SMEs should benefit from this protectionism because their activities are less globalized than large American groups. The Russell 2000 may perform better, as it is an index tracking the stock market from 2000 small caps.
Opportunities regardless who wins
Two sectors will certainly profit from whoever wins in November.
The first one will be the Building and Public Works sector. Both Hillary Clinton and Donald Trump plan to modernize aging infrastructure of the United States, with both proposing large investment plans: 275 billion dollars for Clinton and Trump vowed to double that.
This additional borrowing could push-up bond yields.
Caterpillar is often cited as the group that should see its share price make the most of these projects.
Defence is also a sector in which both candidates want to invest, especially in regards to Russia and China. Companies from this sector could profit from this, namely Raytheon, Lockheed Martin and Northgroup Grumman.
The US dollar is currently close to its highest level in seven months as investors anticipate the next rate hike before the end of the year.

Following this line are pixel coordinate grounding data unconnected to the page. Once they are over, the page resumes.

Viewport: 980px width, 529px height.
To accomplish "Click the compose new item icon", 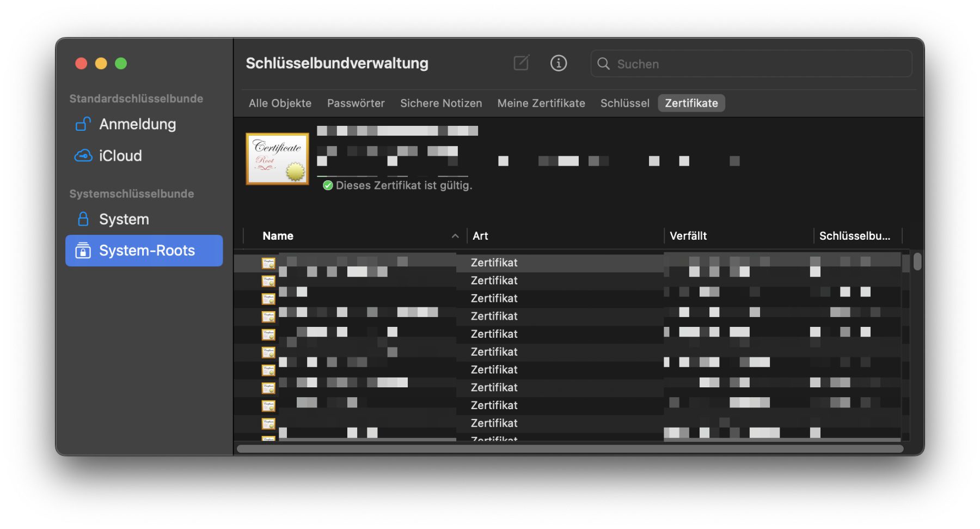I will (x=521, y=63).
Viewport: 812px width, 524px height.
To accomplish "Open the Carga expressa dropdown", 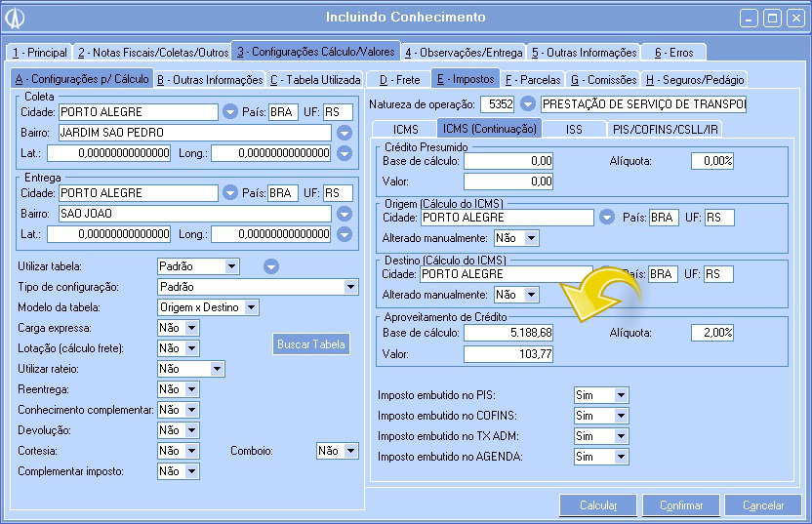I will click(191, 328).
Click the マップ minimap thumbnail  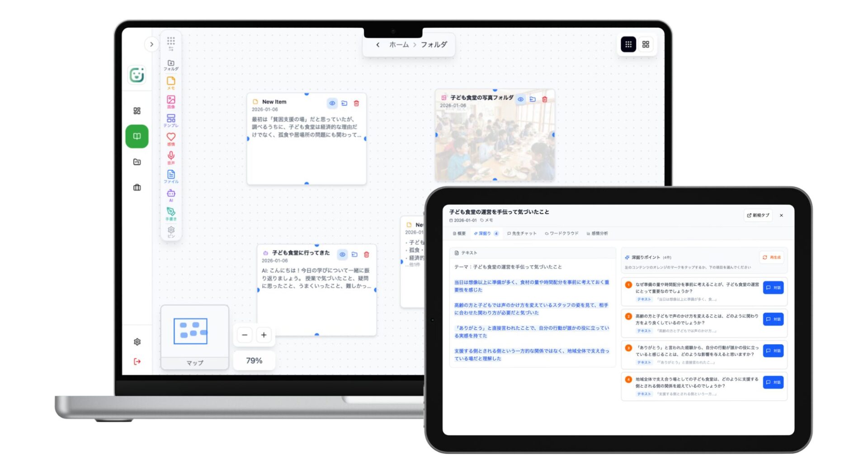click(191, 331)
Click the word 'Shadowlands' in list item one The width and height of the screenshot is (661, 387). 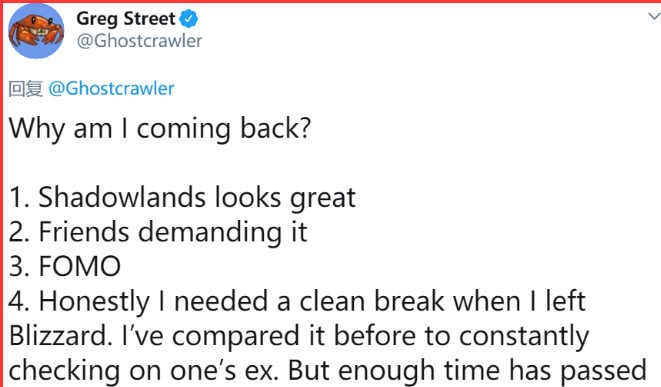[x=123, y=197]
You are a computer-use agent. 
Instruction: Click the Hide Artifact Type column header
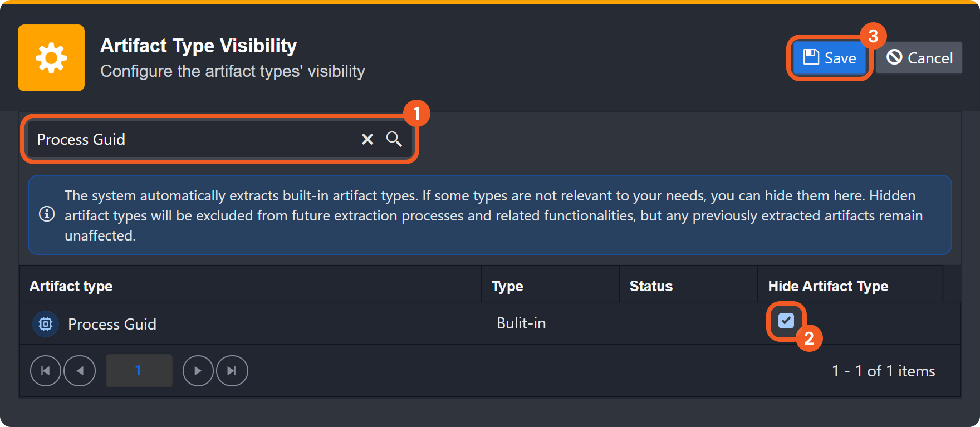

Assuming that the 45th US president begins to intensify its efforts in the Middle East, oil prices could rise. The stock prices of companies related to this sector could therefore increase, such as ExxonMobil, Chevron, Anadarko Petroleum, Devon Energy, Apache, Halliburton etc.
Congress will have the last word
If Donald Trump becomes president, he may be hindered by a Republican minority in Congress, which will prevent him from implementing some of his more extreme ideas.
This would be a good thing and would reduce turbulence on the markets.
But we could then enter a new phase of political stagnation in the US and the FED may opt for a status quo when faced with so much uncertainty. This would result in a weakening US dollar and possibly a period of risk aversion in the financial markets leading flight to alternative safe havens such as gold, JPY and CHF.
The US dollar is currently close to its highest level in seven months as investors anticipate the next rate hike before the end of the year – even if they don’t really believe that the FED will make a decision at its November meeting, a week before the presidential election.
If we see a surprise election result (Trump right now is the long shot) there will likely be a correction across a range of assets classes as markets face uncertainty and try to understand what the future holds.
For the shrewd investor, there are opportunities within the program of each candidate and certain industries and assets will profit from the situation, regardless of who wins.
This could be a good time to start hedging.